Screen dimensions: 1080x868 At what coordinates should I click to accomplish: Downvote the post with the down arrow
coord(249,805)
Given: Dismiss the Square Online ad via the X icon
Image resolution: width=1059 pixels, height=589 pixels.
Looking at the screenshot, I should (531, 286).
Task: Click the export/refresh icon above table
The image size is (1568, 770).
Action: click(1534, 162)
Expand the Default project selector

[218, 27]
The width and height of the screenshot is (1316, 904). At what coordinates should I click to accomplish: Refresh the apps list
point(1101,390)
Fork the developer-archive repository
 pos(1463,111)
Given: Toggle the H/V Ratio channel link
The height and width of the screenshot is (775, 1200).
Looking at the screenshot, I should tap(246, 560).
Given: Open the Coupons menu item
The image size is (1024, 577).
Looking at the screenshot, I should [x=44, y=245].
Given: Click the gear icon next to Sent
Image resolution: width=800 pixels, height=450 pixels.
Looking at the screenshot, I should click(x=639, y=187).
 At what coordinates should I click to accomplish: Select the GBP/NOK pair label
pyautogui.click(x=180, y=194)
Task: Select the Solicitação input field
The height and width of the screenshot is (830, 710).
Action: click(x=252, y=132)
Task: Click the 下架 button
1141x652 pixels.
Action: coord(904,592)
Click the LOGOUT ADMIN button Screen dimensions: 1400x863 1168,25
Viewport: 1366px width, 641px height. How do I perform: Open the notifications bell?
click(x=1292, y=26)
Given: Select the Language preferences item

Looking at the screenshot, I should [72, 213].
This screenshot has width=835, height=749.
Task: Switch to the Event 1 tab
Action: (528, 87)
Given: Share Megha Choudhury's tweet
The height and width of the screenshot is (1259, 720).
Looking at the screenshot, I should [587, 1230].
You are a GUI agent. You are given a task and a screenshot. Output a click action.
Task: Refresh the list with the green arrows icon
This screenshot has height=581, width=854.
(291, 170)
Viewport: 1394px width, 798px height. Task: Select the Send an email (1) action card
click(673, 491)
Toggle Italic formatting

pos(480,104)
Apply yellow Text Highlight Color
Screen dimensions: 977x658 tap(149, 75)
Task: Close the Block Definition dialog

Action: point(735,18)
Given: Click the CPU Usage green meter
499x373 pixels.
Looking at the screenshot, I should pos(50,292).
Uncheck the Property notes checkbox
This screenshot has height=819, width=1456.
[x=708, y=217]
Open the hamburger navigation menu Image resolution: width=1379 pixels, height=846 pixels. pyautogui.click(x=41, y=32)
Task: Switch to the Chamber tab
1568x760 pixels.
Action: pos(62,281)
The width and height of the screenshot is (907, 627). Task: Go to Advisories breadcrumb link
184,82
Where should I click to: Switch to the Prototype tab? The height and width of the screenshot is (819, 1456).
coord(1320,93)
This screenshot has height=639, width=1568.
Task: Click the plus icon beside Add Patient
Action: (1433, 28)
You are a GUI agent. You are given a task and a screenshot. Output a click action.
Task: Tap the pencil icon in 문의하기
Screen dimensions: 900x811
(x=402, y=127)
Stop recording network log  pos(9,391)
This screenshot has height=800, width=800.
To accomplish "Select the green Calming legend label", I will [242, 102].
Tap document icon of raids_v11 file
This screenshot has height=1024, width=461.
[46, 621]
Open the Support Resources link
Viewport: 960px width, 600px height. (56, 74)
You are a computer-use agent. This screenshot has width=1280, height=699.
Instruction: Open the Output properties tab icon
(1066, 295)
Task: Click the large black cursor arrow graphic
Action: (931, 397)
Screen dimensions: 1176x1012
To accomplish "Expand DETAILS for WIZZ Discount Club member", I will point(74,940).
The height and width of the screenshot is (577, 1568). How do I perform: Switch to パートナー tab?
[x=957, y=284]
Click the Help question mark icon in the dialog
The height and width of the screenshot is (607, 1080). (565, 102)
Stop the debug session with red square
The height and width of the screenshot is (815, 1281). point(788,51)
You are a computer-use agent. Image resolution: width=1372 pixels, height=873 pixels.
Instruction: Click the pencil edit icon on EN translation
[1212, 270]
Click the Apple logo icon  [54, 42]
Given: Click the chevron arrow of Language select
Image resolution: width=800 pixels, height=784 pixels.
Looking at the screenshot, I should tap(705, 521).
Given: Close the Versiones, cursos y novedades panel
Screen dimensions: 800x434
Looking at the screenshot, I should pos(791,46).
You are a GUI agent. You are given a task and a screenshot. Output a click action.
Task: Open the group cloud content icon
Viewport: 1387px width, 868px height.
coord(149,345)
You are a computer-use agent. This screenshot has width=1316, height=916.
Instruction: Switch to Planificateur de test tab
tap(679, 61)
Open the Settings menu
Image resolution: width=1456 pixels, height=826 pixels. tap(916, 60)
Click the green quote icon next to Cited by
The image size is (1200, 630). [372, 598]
========================================
#### CONSIGNE:
Recopiez mot pour mot le passage allant de la ligne qui contient "Apply yellow Text Highlight Color" jusqu'à celle qui contient "[x=708, y=217]", ces deux lignes comprises.

#### EXERCICE CORRIGÉ:
Apply yellow Text Highlight Color
Screen dimensions: 977x658 tap(149, 75)
Task: Close the Block Definition dialog

Action: point(735,18)
Given: Click the CPU Usage green meter
499x373 pixels.
Looking at the screenshot, I should pos(50,292).
Uncheck the Property notes checkbox
This screenshot has height=819, width=1456.
[x=708, y=217]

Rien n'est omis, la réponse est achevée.